Coronavirus in T&T – week 42 – end of 2020

Coronavirus in T&T Statistics for End of 2020
Coronavirus in T&T Statistics for End of Year 2020

We’re at the end of this life-changing year at last. No one will forget living through 2020! We enter the New Year with reason for optimism with a number of vaccines having been approved around the world. Big, rich countries have already given first vaccinations to millions of their citizens. As T&T has signed up with the COVAX collaboration which grants us access to subsidised-priced approved vaccines, we hope to start our vaccination process by the end of March 2021.

Since my last post on Coronavirus 7 weeks ago, we have recorded 1,228 new cases and 16 deaths. This brings the number of confirmed COVID-19 cases to 7,158 and deaths to 127 for the whole of the year 2020. If you exclude the spikes of cases in the prisons and the recent COVID-19 outbreak on an oil platform, we have been recording single-digit figures of new daily cases for some time now. This at a time when the health systems in the USA, UK and many other countries in the world are being overwhelmed by this virus. Many people in these countries had to spend Christmas all alone due to extreme lockdown measures. Many others had to mourn loved ones.

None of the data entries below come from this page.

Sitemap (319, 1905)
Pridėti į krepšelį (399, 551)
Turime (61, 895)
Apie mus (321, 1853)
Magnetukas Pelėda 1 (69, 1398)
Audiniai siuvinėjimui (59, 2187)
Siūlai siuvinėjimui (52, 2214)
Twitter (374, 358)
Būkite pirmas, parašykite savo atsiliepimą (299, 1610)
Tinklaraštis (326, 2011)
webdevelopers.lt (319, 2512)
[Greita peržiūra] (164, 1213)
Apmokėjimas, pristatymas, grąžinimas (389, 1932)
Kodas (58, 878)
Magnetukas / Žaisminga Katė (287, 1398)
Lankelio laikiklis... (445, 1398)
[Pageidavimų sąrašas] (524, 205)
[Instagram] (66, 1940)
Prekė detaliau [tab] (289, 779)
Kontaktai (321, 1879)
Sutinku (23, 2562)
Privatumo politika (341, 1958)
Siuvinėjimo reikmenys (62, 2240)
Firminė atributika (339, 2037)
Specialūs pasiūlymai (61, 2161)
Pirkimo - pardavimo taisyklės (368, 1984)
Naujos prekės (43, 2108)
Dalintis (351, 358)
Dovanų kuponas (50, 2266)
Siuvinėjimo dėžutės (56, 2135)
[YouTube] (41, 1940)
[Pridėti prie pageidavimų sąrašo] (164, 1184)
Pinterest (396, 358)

Trinidad & Tobago has done very well in tackling the pandemic. I believe that the rapid and strict closure of our borders in March 2020 and later on, the mandating of masks once in public, and also the application of hand-washing/sanitising habits before entering business premises, has saved our citizens. Our government set up an innovative parallel health system just to focus on COVID-19 patients and the quarantining of travellers, etc. About 10% of our cases stem from returning nationals under quarantine. This not only saved many lives but also prevented our normal health system from becoming strained by the Coronavirus.

Our biggest health risk is the constant influx of Venezuelan refugees. Sadly, that issue came to the fore recently when a boatload overturned and over 30 people died. That caused the Venezuelan and T&T governments to discuss measures on how to prevent these overloaded boats from heading to our shores. Of course, there was an international outcry as these immigrants were desperately seeking a better life. But we have a number of our own citizens still locked out of our borders and stuck in cold countries in dire circumstances financially. It’s a difficult situation to manage fairly and humanely.

I wish you all a happy, healthy and prosperous 2021. I hope there is no “dangerous” partying for Old Year’s in these COVID times, as is our culture. May the vaccine come soon!